====== DATA SHOWN ======

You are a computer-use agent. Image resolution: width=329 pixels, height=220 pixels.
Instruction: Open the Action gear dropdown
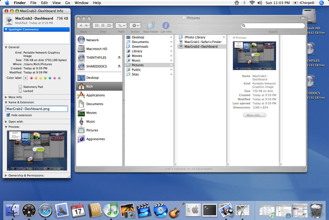pos(135,25)
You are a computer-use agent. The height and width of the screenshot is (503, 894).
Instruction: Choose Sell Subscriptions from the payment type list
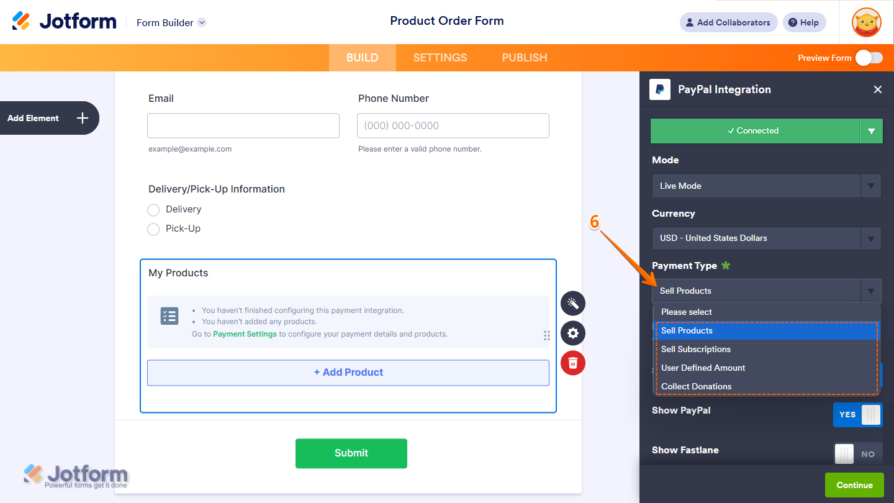tap(695, 349)
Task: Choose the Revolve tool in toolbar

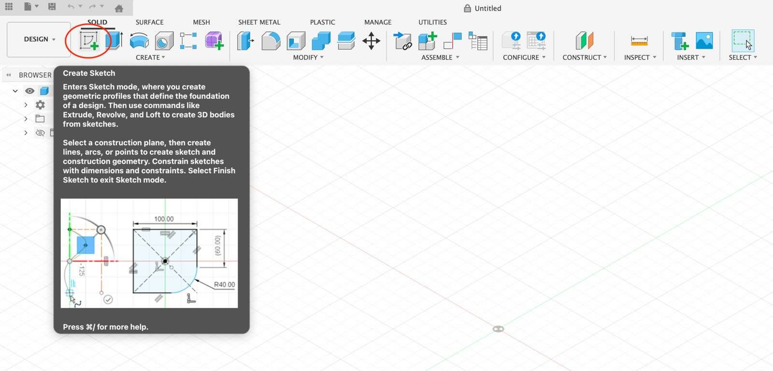Action: 139,41
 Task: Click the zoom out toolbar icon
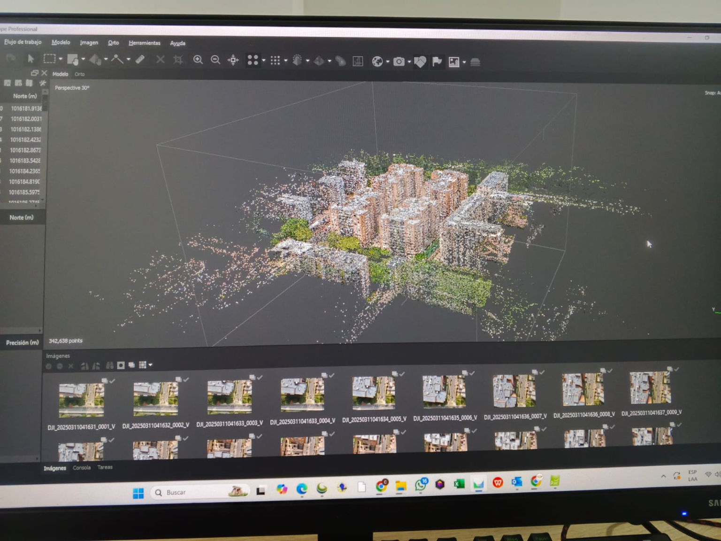(x=215, y=59)
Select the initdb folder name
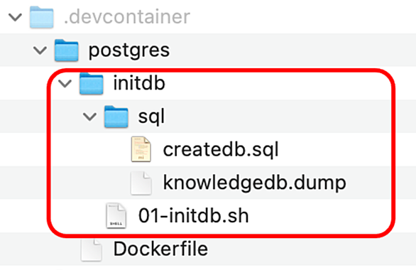 (139, 83)
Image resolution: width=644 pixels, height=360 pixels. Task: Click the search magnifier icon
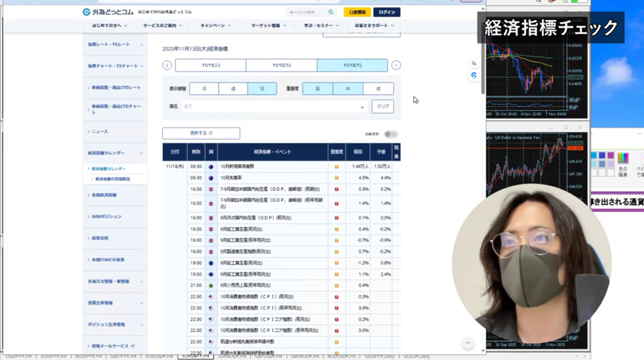click(x=331, y=12)
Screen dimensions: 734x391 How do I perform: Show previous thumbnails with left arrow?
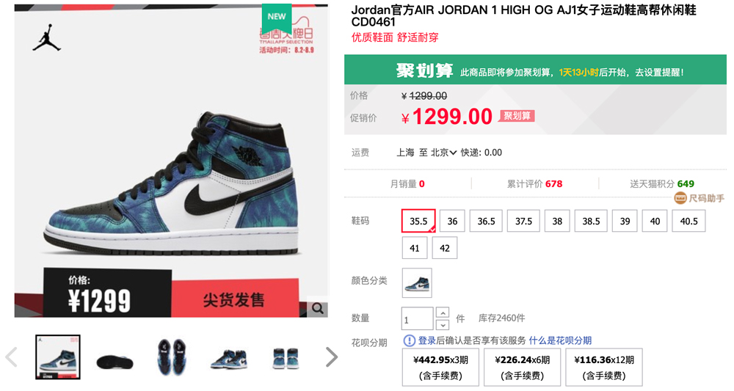point(11,357)
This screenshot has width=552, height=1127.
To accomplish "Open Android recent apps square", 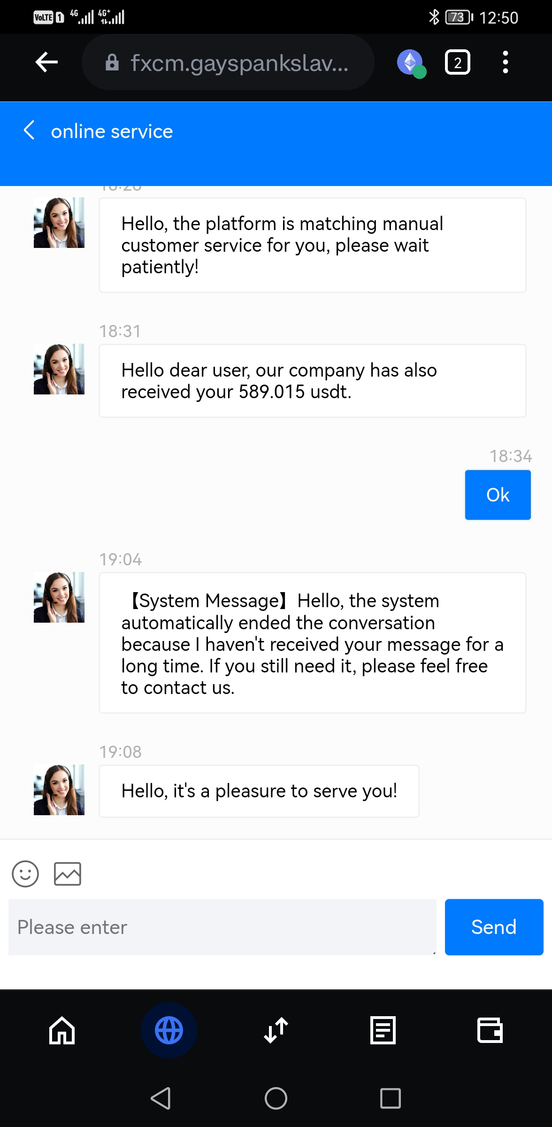I will point(391,1098).
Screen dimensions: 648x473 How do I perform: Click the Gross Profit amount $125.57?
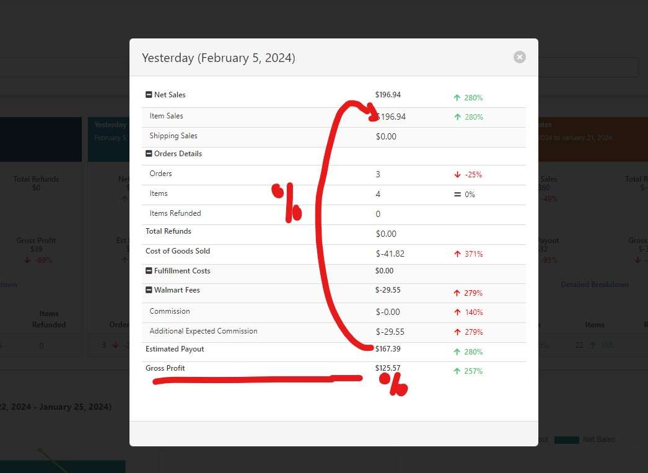(x=388, y=368)
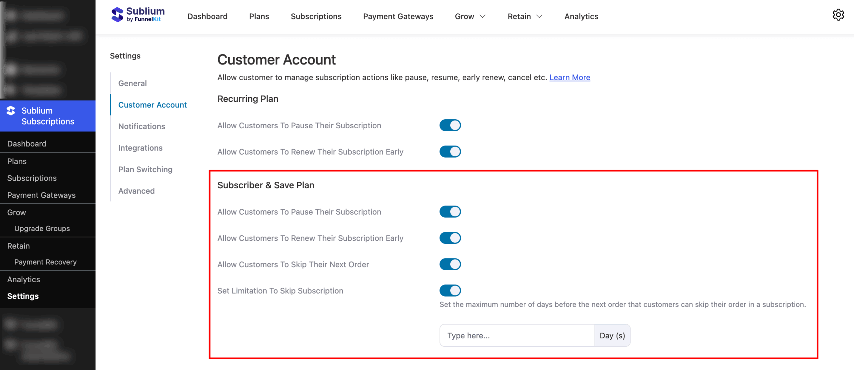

======

EXERCISE » Would you copy out every line in the records that includes the string "screenshot"?

ANSWER BOX »
You are a computer-use agent. The height and width of the screenshot is (503, 894).
This screenshot has width=552, height=1127.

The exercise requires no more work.